• _Excerpted text_:
——————

When crafting our potting soil blends, we consider seedlings’ initial needs in the greenhouse as well as the demands they will face after subsequent transplant into the field. Our potting soil is, essentially, a nursery in which young plants learn how to – among other things - search for water hidden in pore spaces, efficiently divide their roots in order to properly anchor themselves, and produce exudates that can be traded for nutrients under the management of soil microbes. For each of these processes, particle size impacts root responses.
Historical Development of Potting Soil
The first potting blends available on a commercial scale were developed in Britain, in the 1930s, by the John Innes Horticultural Institute; and were blended with a high percentage of loam soil (1). They were designed to replicate in a container the mechanics of a productive field tilth.
However, these blends compacted and behaved unsuitably when put through the rigors of cultivation in the relatively small volumes of potted culture. In addition, the material had to be harvested from turf, and demand began to outstrip supply, necessitating the development of loamless mixes (2).
These John Innes soils have a higher bulk density than most of the lightweight blends that have replaced them; sometimes, by as much as a factor of 10 (3). While these soils played an important role in the development of horticulture, they are nonetheless denser than a modern, properly mixed compost-based potting soil. This means that they are less forgiving of heavy-handed watering and, inversely, prone to desiccation when allowed to dry out substantially.
In an ideal field setting, a plant’s rhizosphere extends deep and wide enough to ensure water and air availability, even through cycles of saturation and aridity. However, in order to support the robust root growth that prepares seedlings for these conditions, a germination mix must be able to hold water without becoming anaerobic, and must also be able to dry evenly without ossifying.
Particle Size, Bulk Density, and Soil Handling Characteristics
While acceptable bulk density ratios may differ between field soils and container blends, they are, in both instances, the common structural determinant of healthy root growth (4). Optimal bulk density, therefore, is the sine qua non for all of our recipes, and we ensure it by allowing our soils to include a reasonable fraction of coarse particles.
These particles come from a variety of the components we use to blend our mixes, including peat (e.g. thin sticks with small protuberances), coconut coir (e.g. matted husk fragments), vermiculite, perlite, compost, and mineral amendments. Our goal is to produce blends that contain the ideal proportion of sizing gradations, and we must tolerate a small quantity of fragments on the upper limit of this range in order to prevent the soils from becoming too bulky.

——————

• _Set exercise_:
Rewrite the potting soil passage between "However, these blends" and "dry out substantially.", inclusive, replacing each "soils" with "mixes".

——————

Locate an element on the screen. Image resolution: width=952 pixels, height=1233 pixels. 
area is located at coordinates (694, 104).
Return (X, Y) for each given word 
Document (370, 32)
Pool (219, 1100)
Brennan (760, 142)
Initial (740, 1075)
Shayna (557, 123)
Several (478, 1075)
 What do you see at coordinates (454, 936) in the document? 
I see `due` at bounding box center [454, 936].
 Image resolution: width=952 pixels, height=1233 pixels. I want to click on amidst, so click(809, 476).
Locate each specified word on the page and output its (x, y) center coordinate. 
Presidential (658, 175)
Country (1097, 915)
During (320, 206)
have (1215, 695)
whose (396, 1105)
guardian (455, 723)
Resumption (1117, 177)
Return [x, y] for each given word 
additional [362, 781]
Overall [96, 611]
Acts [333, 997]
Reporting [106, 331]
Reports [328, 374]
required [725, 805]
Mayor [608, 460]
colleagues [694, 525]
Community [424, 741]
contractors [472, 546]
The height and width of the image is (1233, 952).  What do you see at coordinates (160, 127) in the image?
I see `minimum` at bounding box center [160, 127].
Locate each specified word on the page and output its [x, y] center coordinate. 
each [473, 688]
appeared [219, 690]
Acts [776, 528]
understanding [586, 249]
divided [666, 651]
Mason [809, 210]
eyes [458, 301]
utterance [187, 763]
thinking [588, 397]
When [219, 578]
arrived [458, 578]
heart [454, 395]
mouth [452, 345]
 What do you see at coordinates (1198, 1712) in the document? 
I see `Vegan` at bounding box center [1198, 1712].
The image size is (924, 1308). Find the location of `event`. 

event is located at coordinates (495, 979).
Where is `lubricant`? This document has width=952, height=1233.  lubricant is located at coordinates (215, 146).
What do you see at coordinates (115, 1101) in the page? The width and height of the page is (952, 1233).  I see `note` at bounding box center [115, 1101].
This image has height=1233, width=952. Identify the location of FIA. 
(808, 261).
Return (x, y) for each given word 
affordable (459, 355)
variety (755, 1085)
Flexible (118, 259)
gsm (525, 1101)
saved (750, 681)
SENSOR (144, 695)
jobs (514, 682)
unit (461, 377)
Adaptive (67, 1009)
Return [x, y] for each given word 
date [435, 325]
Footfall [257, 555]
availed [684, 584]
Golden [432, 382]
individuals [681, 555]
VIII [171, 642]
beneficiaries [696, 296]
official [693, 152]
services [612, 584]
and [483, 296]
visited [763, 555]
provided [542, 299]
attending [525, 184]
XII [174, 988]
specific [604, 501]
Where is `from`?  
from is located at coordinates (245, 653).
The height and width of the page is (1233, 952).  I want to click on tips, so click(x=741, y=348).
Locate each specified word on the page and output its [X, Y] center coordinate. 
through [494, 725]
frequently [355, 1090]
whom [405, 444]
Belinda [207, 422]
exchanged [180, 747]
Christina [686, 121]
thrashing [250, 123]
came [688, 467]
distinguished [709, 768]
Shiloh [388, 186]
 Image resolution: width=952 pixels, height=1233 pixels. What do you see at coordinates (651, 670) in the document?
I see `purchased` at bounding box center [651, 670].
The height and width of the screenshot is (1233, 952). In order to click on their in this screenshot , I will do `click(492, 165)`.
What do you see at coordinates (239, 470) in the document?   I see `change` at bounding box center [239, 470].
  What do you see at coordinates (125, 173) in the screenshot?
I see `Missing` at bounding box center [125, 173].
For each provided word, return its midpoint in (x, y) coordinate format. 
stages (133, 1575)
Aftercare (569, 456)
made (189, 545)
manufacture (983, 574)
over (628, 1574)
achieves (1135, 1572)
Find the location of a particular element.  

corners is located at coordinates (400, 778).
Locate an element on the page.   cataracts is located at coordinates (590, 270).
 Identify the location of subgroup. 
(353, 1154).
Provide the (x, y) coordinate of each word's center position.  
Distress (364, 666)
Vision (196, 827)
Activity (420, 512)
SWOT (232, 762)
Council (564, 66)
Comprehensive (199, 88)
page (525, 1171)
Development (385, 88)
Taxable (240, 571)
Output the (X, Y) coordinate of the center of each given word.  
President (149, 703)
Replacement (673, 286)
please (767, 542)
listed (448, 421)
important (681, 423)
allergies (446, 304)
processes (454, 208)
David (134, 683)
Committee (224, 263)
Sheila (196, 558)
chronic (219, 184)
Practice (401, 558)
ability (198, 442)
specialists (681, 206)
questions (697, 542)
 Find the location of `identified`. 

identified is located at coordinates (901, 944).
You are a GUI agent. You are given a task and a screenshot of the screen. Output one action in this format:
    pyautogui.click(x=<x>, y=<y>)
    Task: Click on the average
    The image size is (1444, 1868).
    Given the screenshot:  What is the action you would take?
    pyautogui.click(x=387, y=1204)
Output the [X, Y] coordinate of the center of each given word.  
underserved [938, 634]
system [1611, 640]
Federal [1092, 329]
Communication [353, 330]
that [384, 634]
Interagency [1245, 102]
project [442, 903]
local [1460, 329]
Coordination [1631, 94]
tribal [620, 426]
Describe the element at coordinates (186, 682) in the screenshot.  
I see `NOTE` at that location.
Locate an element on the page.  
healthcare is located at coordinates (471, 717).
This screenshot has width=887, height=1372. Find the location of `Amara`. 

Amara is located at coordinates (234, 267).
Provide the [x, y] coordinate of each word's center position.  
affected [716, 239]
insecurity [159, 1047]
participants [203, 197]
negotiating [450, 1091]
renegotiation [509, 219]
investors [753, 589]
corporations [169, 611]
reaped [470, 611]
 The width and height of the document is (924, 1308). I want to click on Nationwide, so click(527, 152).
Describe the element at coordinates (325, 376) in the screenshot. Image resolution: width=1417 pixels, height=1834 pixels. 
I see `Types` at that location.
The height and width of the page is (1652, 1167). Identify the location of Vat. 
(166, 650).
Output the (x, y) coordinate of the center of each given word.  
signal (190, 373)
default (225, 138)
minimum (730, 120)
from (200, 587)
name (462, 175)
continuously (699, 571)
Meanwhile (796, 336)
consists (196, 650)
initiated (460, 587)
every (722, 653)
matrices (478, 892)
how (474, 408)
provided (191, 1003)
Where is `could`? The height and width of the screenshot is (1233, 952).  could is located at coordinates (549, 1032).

——————

• _Solution for this problem_:
However, these blends compacted and behaved unsuitably when put through the rigors of cultivation in the relatively small volumes of potted culture. In addition, the material had to be harvested from turf, and demand began to outstrip supply, necessitating the development of loamless mixes (2).
These John Innes mixes have a higher bulk density than most of the lightweight blends that have replaced them; sometimes, by as much as a factor of 10 (3). While these mixes played an important role in the development of horticulture, they are nonetheless denser than a modern, properly mixed compost-based potting soil. This means that they are less forgiving of heavy-handed watering and, inversely, prone to desiccation when allowed to dry out substantially.